Dernière mise à jour : 11 mai

Vous avez sans doute déjà reconnu ce moment. Vous exposez à une IA une situation complexe, telle une tension au travail, un schéma récurrent dans une relation, quelque chose qui résiste à une formulation simple, et la réponse est articulée, parfois même pertinente, mais au final à côté. Elle répond à ce que vous venez de dire. Elle ne saisit pas ce qui est en train de se former à travers l’ensemble de ce que vous avez exprimé.


Ce n’est pas un défaut des données d’entraînement, ni une limite d’échelle. C’est une caractéristique structurelle des systèmes d’IA actuels : ils sont conçus pour s’aligner sur l’entrée la plus récente, et non pour assurer une continuité à travers une séquence d’entrées.


Comprendre cet écart est essentiel pour saisir ce que la quatrième voie de l’IA rend possible, et pourquoi la prochaine génération sera définie non par ce qu’elle sait, mais par sa capacité à tenir une situation dans le temps.



Où nous en sommes : les trois âges


L’histoire de l’IA peut être lue comme une succession de trois périodes, chacune définie par ce que le système optimise.


  1. Le premier âge, qui s’étend approximativement des années 1950 aux années 1980, est celui des règles.

    Les systèmes recevaient des instructions logiques explicites. Ils étaient précis mais fragiles : une entrée inattendue, et ils échouaient.

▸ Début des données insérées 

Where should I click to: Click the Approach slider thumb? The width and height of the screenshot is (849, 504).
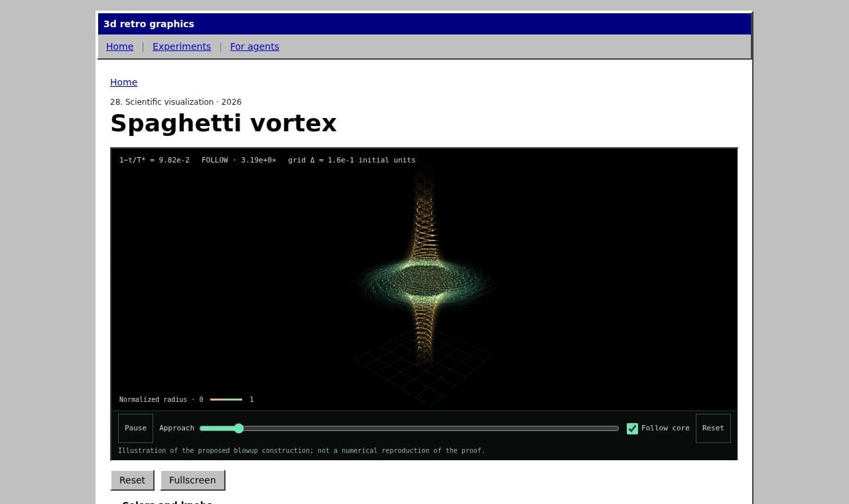pos(239,428)
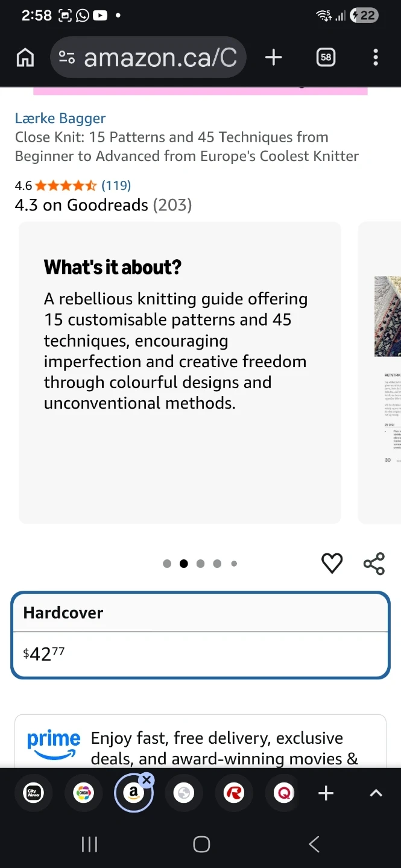Jump to the first carousel dot

coord(167,564)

  2. Le deuxième âge, des années 1990 aux années 2010, est celui des données.

    Les systèmes ont appris des motifs à partir de grandes quantités d’exemples. Ils sont devenus flexibles et puissants, mais aussi opaques : un système capable de prédire le mot suivant après avoir vu suffisamment de texte ne comprend aucun de ces mots.

  3. Le troisième âge, celui dans lequel nous sommes aujourd’hui, est celui de la fluidité.


Des systèmes comme GPT-4, Claude ou Gemini produisent un langage qui ressemble à la pensée. Ils réussissent des examens, écrivent du code, résument des documents et soutiennent des conversations. Ils sont réellement utiles. Ils sont aussi, en un sens précis, creux en leur centre : ils peuvent reproduire la surface du sens sans le former.


Yann LeCun, ancien Chief AI Scientist de Meta, aujourd’hui président exécutif d’AMI Labs et l’une des figures fondatrices du deep learning moderne, défend ce point avec une insistance croissante. Sa position, élaborée sur plusieurs années et désormais incarnée dans un programme de recherche appelé Joint Embedding Predictive Architecture (JEPA), est que les grands modèles de langage ne constituent pas la voie vers une véritable intelligence machine. Ils apprennent les statistiques du langage. Ils ne construisent pas des modèles du monde.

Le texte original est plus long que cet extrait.